A 14-month-old toddler presented with weakness, fever, restlessness, and reduced appetite. His symptoms had appeared along with a skin rash, 2 weeks after a measles-mumps-rubella (MMR) vaccination. The parents also reported that the boy had played with other kids outdoors in the sun and sand on a hot weekend 3 days before the vaccination episode. During early infancy, the child had been diagnosed with mild atopic dermatitis (AD).
On examination, he had a disseminated vesico-pustular rash. Additionally, the boy had generalized malaise, temperature - 37.1°C; heart rate - 118 bpm; respiratory rate - 31 breaths/min; and cervical lymphoadenomegalia. The skin lesions were diffuse, grouped, monomorphic outcomes of vesicles that oozed and eroded, transforming into coalescing sero-hematic crusts at the erythematous base. The lesions were widespread and had exacerbated on the sites of scratching and those that incurred friction on crawling. The characteristics signified atopic eczema.

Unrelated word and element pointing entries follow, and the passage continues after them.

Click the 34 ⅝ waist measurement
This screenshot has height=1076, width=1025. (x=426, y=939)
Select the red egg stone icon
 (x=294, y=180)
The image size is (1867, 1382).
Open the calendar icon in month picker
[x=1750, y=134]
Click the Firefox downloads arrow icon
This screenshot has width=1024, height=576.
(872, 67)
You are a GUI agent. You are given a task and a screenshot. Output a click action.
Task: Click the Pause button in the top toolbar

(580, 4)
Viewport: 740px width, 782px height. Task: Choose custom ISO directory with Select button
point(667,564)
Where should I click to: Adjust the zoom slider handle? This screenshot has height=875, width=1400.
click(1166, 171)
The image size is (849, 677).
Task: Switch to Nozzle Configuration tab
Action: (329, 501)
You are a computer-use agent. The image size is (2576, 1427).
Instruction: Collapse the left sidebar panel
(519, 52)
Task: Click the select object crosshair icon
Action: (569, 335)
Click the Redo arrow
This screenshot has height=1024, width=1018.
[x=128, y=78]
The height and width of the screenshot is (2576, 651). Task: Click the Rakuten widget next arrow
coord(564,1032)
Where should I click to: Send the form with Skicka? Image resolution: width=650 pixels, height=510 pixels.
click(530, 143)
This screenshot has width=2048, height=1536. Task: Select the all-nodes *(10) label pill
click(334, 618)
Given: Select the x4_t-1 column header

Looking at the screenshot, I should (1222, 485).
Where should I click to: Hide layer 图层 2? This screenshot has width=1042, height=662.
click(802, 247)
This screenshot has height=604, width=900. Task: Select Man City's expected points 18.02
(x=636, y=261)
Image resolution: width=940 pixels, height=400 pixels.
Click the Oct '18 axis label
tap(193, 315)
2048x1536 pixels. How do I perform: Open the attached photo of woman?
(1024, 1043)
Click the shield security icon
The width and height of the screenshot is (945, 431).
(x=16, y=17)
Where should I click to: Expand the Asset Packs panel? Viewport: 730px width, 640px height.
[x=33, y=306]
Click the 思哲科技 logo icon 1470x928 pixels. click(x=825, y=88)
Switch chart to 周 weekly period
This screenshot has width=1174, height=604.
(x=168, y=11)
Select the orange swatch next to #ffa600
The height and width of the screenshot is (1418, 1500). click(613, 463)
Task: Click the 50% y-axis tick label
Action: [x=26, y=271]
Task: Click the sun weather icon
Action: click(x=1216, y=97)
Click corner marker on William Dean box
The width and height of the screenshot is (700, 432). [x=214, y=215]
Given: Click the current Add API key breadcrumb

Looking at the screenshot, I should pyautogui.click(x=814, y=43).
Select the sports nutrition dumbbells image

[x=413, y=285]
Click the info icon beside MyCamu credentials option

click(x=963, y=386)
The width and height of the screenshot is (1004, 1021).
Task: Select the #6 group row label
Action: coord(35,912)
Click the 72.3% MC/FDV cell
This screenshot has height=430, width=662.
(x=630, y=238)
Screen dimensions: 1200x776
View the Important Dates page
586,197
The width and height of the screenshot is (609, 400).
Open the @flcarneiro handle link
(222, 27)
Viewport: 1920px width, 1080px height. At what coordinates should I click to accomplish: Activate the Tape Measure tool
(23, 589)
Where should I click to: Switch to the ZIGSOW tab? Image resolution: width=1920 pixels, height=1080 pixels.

The child’s C-reactive protein was 0.78 mg/dL, and the large uncolored cells were elevated (5.5%). The diagnosis was eczema herpeticum (EH); the serological examinations (positive immunoglobulin (Ig)G and IgM) exhibited a secondary herpes simplex virus type 1 (HSV-1) infection.
The HSV-1 manifestation likely occurred due to an altered immune response to the MMR vaccine with the AD background, thus precipitating EH. Therefore, pediatric patients with AD must be carefully monitored post vaccinations. AD is not a contraindication for vaccination. This paper underscored the need for prompt diagnosis and treatment of complications in children with AD to prevent vaccination-related complications.